正論

米国流「サブ・ナショナル外交」 元駐米大使・加藤良三

元駐米大使・加藤良三氏
元駐米大使・加藤良三氏

 アメリカというと、大統領選とコロナ禍の報道が多くなるのはやむを得ないが、こういう時世であればあるだけ、アメリカ内部に生じている、いかにも民主主義国アメリカならではの現象にも注意を払うことが重要だと思う。

≪市および州レベル外交法案≫

 2019年6月末、米連邦議会下院で、「市および州レベル外交法案」がテッド・リュー議員(カリフォルニア選出。民主党。3歳の時両親と台湾から移住した台湾系で米空軍在籍後政界入り)とジョー・ウィルソン議員(サウスカロライナ選出。共和党)によって共同提案され、同12月中旬に下院を通過、現在上院に付託されているとのことである。

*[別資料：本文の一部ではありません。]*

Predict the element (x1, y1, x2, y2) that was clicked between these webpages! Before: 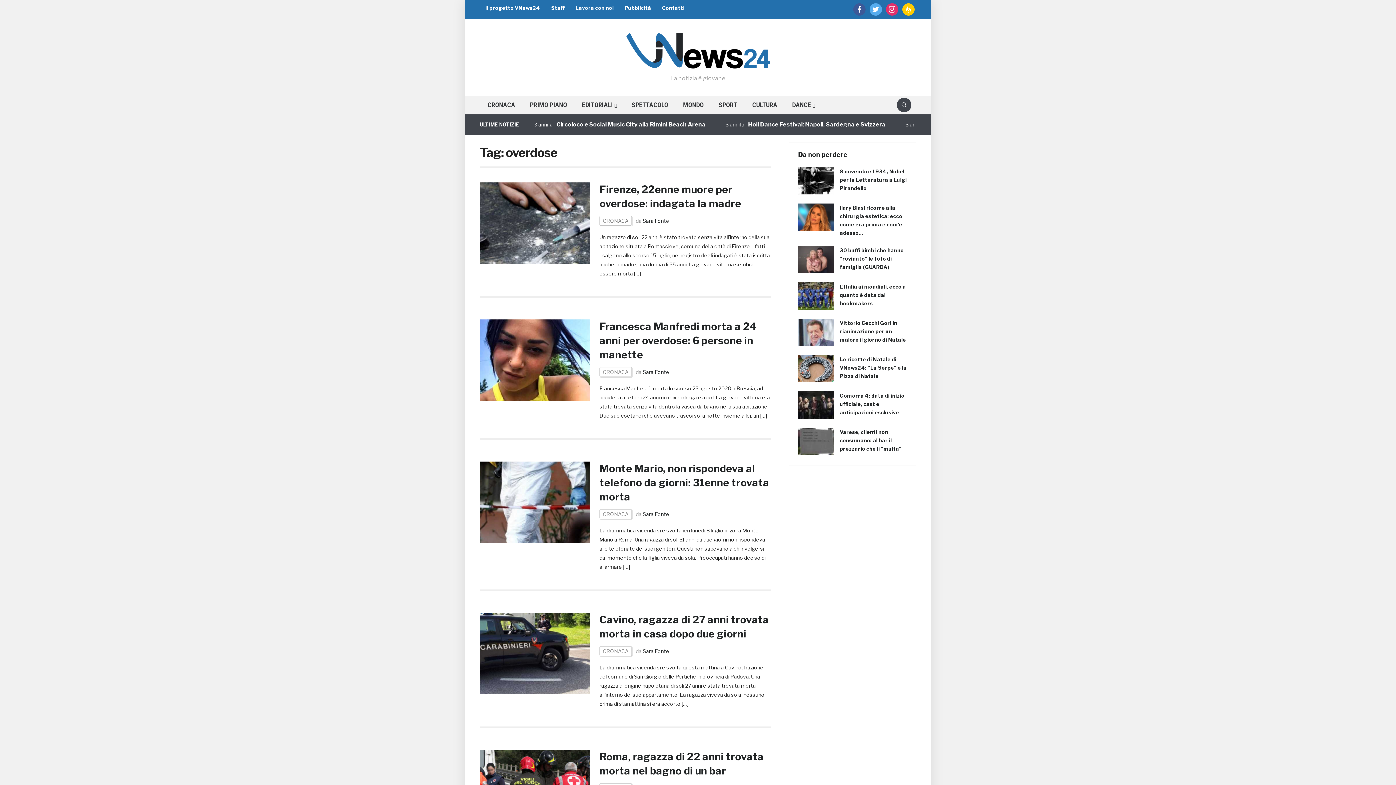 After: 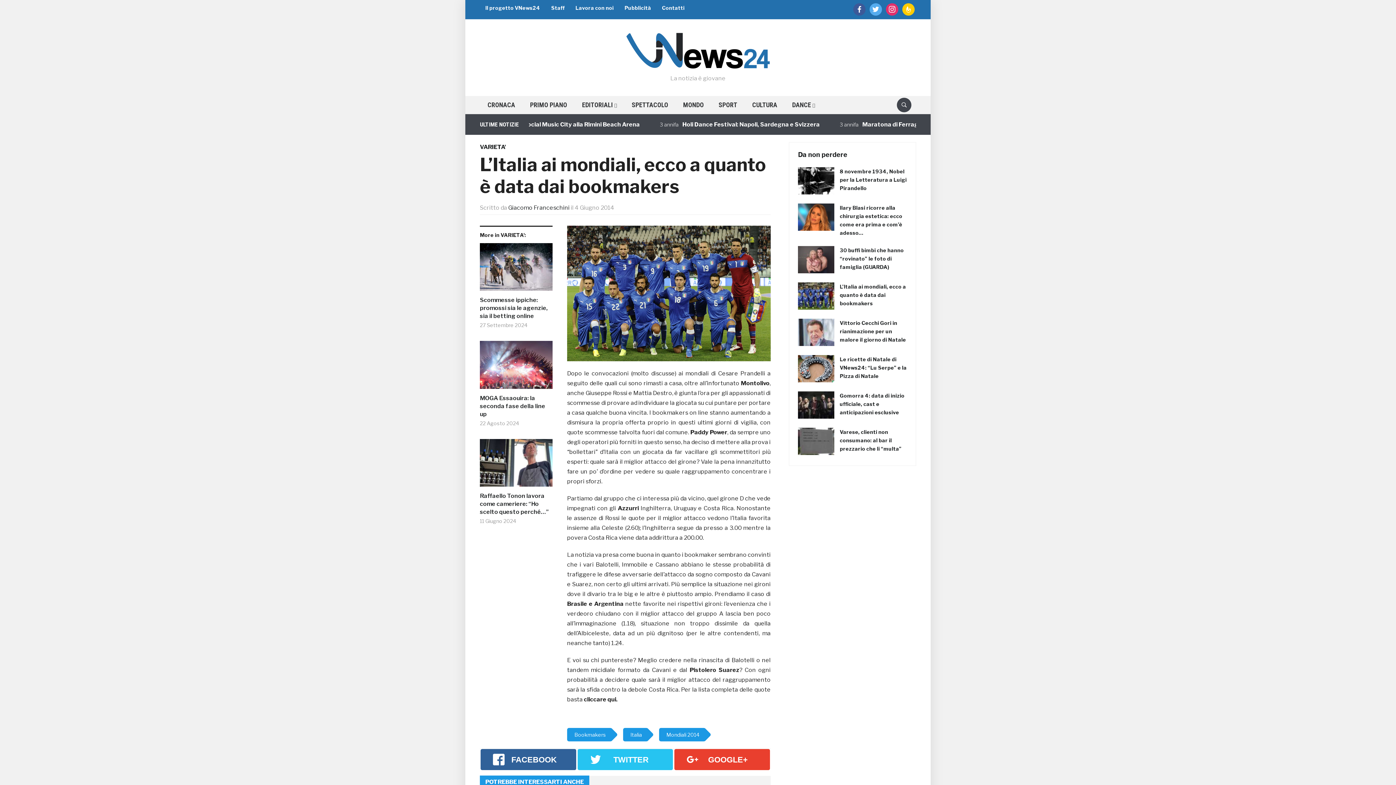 Action: bbox: (840, 283, 906, 306) label: L’Italia ai mondiali, ecco a quanto è data dai bookmakersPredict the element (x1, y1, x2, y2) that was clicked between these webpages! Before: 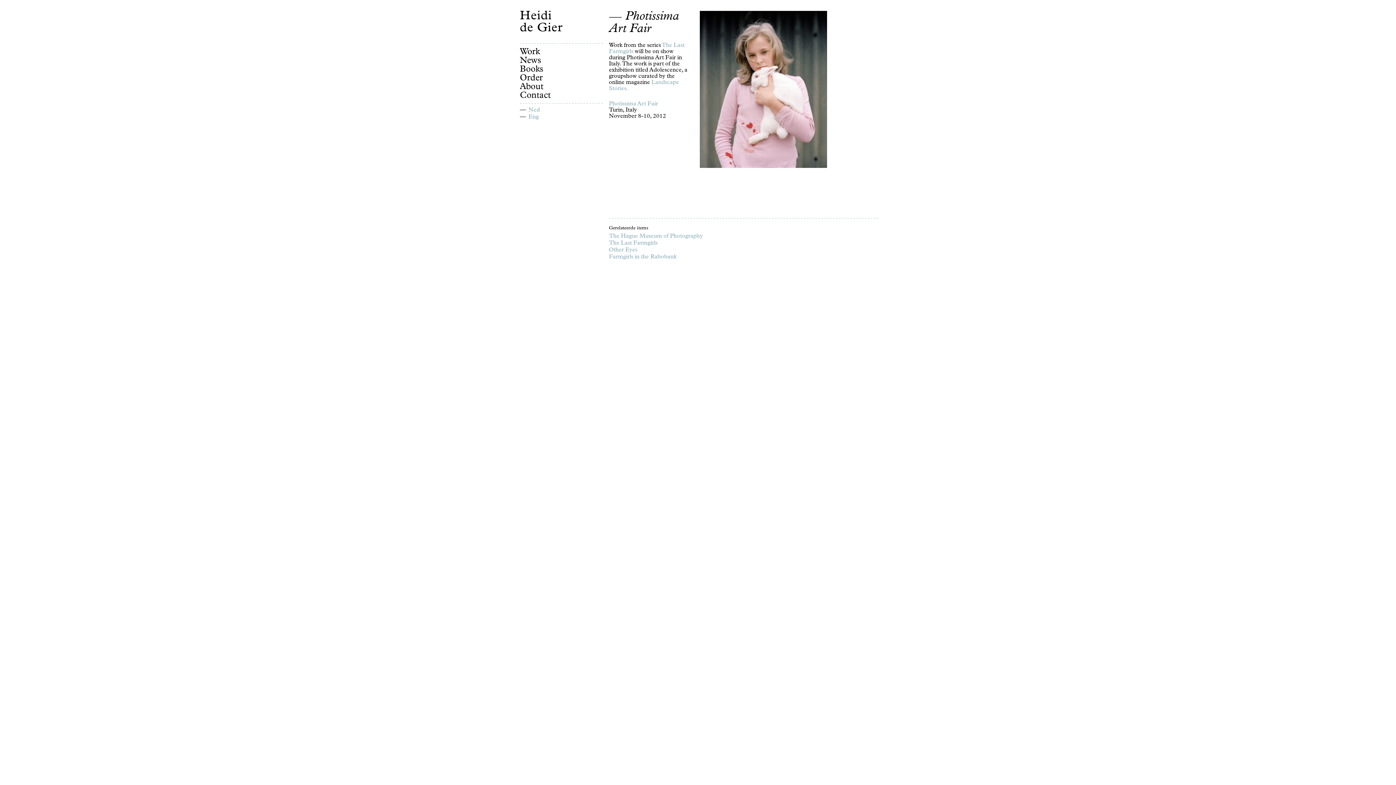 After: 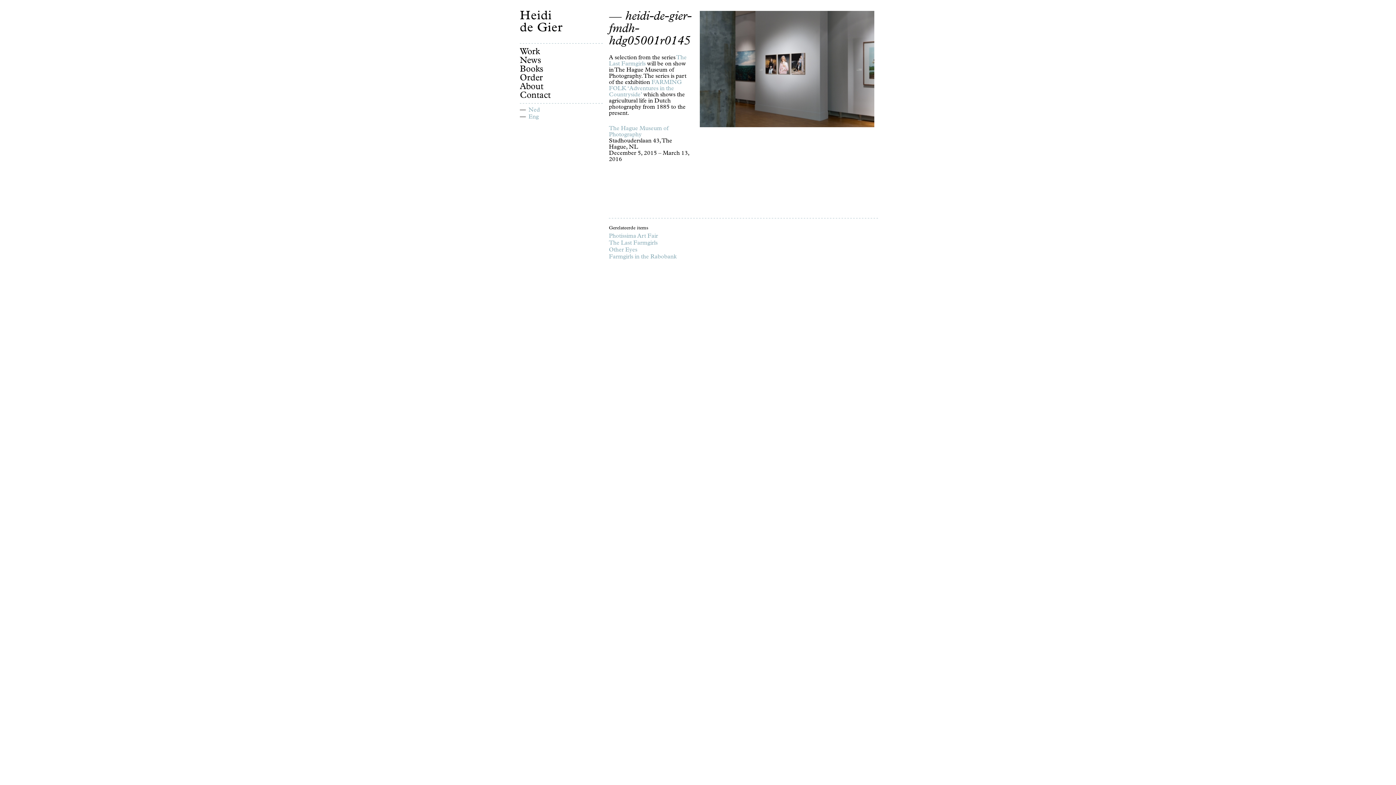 Action: label: The Hague Museum of Photography bbox: (609, 233, 702, 239)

 この法案については「外交」の近代化を考えるとき、現在のアメリカは「非連邦」(ノン・フェデラル)のアクターが安全保障、外交課題に関与することを必要としており、国家レベルより下位にあるリーダーたちが21世紀型パートナーシップを結ぶ時代が到来しているとの趣旨説明がなされ、具体的施策として国務省に「サブ・ナショナル外交」の担当部局を設置することをうたっている。